One flew over the cuckoo's nest

What's the prize?

Clark said...

a sceene from one flew over the cuckooos nest

Roma said...

Is it "One Who Flew Over The Cuckoo's Nest"????

Margaret said...

Jack Nicholson as R.P. McMurphy and Will Sampson as Chief Bromden in the 1975 film "One Flew Over the Cuckoo's Nest," directed by Milos Forman, adapted from the 1962novel by Ken Kesey.

Christine said...

"One flew over the Cuckoos nest", 1975 Jack Nicholson as R.P. McMurphy don't remember the Native Americans name

Kim said...

One who flew over the kookoo's (sp?) nest, love that movie, we should watch it together sometime in our group I can pretty much identify my family in all of the characters!! Kim

Faith said...

jack nicholson?

Gin said...

Oh, oh, I can!

It’s from One Flew Over the Cuckoo’s Nest!

Great seeing you today.
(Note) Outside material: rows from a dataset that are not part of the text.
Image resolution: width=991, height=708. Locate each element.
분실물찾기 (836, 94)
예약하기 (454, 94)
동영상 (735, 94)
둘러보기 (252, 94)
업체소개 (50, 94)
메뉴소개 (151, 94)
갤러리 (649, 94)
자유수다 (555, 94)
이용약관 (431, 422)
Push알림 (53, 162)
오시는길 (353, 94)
Thanks for coming to the EV workshop.

Your pal,


Rebekah said...

I never saw the movie!

Jan said...

I immediately remember "One Flew Over the Cuckoo's Nest" like everyone else. Jack Nicholson with the Chief.

Brad said...

Roberta, the picture is a still from "One Flew Over the Cuckoo's
Nest." I recognized Jack Nicholson and made the lobotomy connection
- that was a VERY powerful film. And hurrah for me - I figured it
out before I looked at the names of the attached files - the picture
file is "Cuckoo's Nest." I am bothered by the apparent message,
however. Forgetfulness MUST accompany forgiveness. We've got to
forget the things we've forgiven others for and we must forget the
things we did that needed forgiveness, just as God promises to forget
what he forgives us for. This is no lobotomy, but rather the freeing
of our bodies, minds, and spirits to grow in God's grace and in love
for everybody. It's a core truth in Jesus' message. We are free -
it's as if we never did those things or never had them done to us.
That's quite different, though, from remembering NOT to do them again!
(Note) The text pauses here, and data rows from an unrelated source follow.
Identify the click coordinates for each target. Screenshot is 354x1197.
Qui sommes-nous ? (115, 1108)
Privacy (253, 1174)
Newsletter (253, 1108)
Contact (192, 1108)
That's my story and I'm sticking to it! - Brad

ROBERTA said...

hey brad!
great response.....i probably should have put this into some sort of context.this quote is from a book on sexual abuse - and there has been a large section of the christian church that has demanded that women immediately forgive their abusers.....and if they don't then they are seen as the ones with the problem -here is the rest of the paragraph....

"an abused woman was told by her pastor that she was to forget the past and stop pitying herself, because many people have had a lot worse things happen to them than being abused by their father. this advice made any reflection
on the effects of the abuse selfish and illegitimate. his comment felt as painful to her as the original abuse.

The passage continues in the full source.